Le travail, l’art et l’anarchie

Le travail, l'art et l'anarchie - Carnet de recherches de Lucie Choupaut

Bonjour à toutes et à tous ! J’ai plusieurs projets couture à vous montrer, mais avant de revenir à des choses légères, j’avais envie de publier cet article commencé le 7 avril dernier. J’espère qu’il contribuera à alimenter vos réflexions.


Le 1er avril dernier, j’ai réalisé que cela faisait déjà six mois que j’avais commencé mon contrat de travail après un an et demi de chômage. J’avais enfin trouvé la raison de ma déprime persistante des dernières semaines : à chaque fois que je suis engagée dans un contrat de travail, je commence, au bout de six mois, à me sentir profondément malheureuse. Cette récurrence et les discussions que j’ai eu avec plusieurs de mes amis sur le sujet, m’ont laissé penser que cela méritait un petit article de réflexions, le voici donc

Unpopular opinion : je déteste travailler

Hors des milieux politiquement très à gauche, il est plutôt mal vu de dire que l’on déteste travailler. Cela nous fait tout de suite passer pour quelqu’un de paresseux, en somme un parasite prêt à vivre aux crochets du reste de la société. Après tout, puisque des gens se tuent au travail, il paraît tout à fait inacceptable qu’une poignée d’individus puissent se la couler douce impunément. 

Ainsi, on érige le “travail” en valeur absolue. Ceux qui ne travaillent pas sont des sous-humains, encore plus si c’est par choix, et ceux qui proclament qu’ils détestent travailler reçoivent assez peu d’écoute et de considération.

Lorsque je suis rentrée dans le monde du travail après mes études, j’ai eu un petit électrochoc politique, une rageuse indignation de découvrir ce que l’on attendait de moi pour les 40 à 50 prochaines années de ma vie. J’ai alors pris conscience de quelque chose qui ne se dément pas depuis 10 ans : je déteste travailler.

Je ne suis pourtant pas particulièrement à plaindre car j’ai fini par avoir la chance, dans ma carrière professionnelle, de travailler pour des structures qui me plaisaient, avec des équipes que j’appréciais et parfois même avec des tâches que je trouvais valorisantes.

Sans être idéal, mon travail actuel est relativement confortable, pas déplaisant et assez peu engageant puisqu’il ne me prend que trois jours par semaine, on a vu pire.
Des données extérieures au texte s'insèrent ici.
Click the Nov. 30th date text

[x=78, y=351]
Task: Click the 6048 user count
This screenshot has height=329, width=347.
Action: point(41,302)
Néanmoins, il est clair que je préfère mille fois être en vacances, demeurer libre de mon temps et de choisir mes activités. Est-ce pour autant que je me laisse aller à la paresse ? Pas vraiment. 
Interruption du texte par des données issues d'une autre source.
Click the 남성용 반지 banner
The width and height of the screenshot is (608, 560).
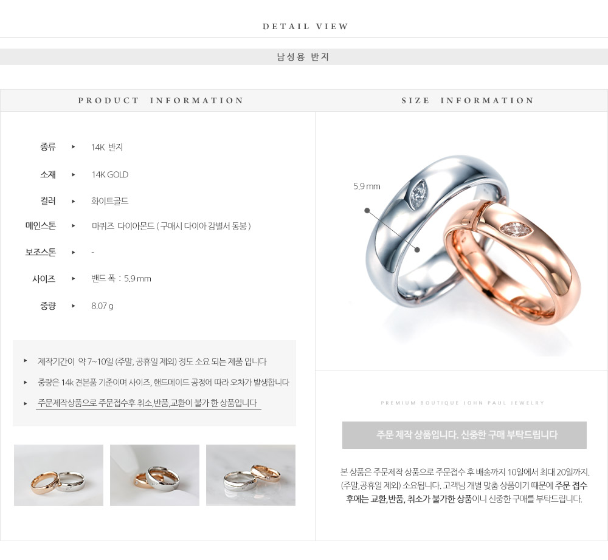(303, 57)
Vous en avez d’ailleurs un bref aperçu sur ce blog, je fais des choses diverses et qui prennent du temps. J’écris des romans surtout et je rêve d’une vie où je pourrai me consacrer pleinement à la création artistique, pas uniquement quelques heures contraintes par semaine.

Cet idéal se heurte malheureusement très fort à la réalité du système capitaliste dans lequel nous vivons et qui m’oblige à adapter mes stratégies…
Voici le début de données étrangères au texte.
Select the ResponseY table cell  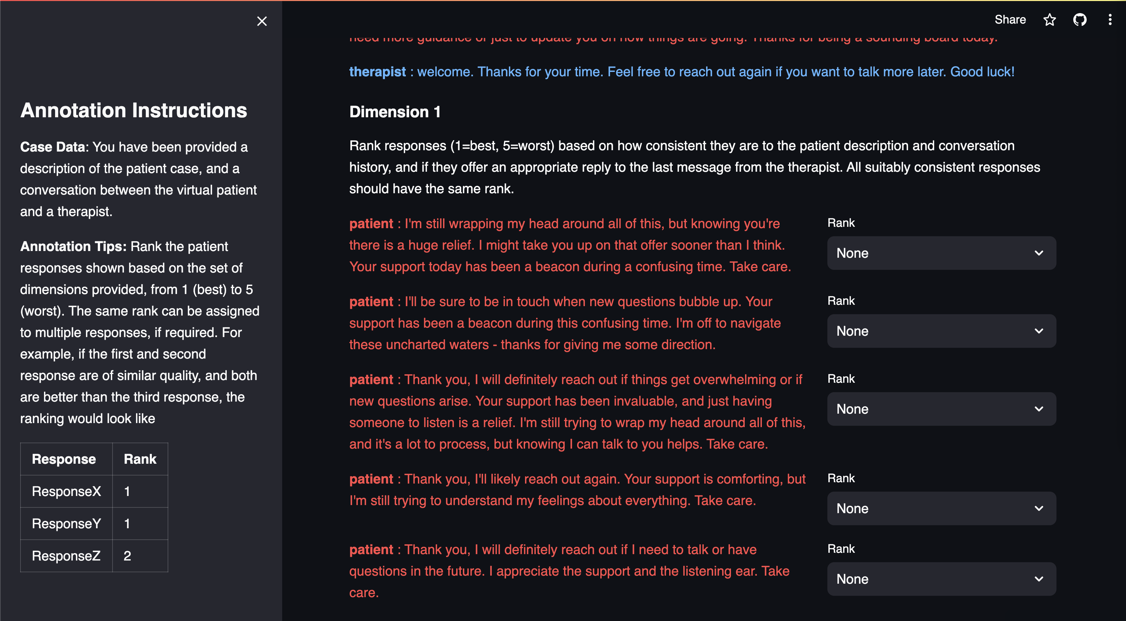pos(66,524)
Les artistes et le travail

En lisant récemment la biographie de Paul Valéry par Benoît Peeters (Paul Valéry, une vie, que je vous recommande chaudement), j’ai été frappée de me trouver avec le poète ce point commun : lui aussi détestait travailler. Alors qu’il était tenu par ses contemporains pour un grand poète, il a dû toute sa vie se contraindre au travail, toujours aliénant, même lorsqu’il s’agissait, à la fin de sa vie, de travaux d’écriture (mais qu’il n’avait pas choisis).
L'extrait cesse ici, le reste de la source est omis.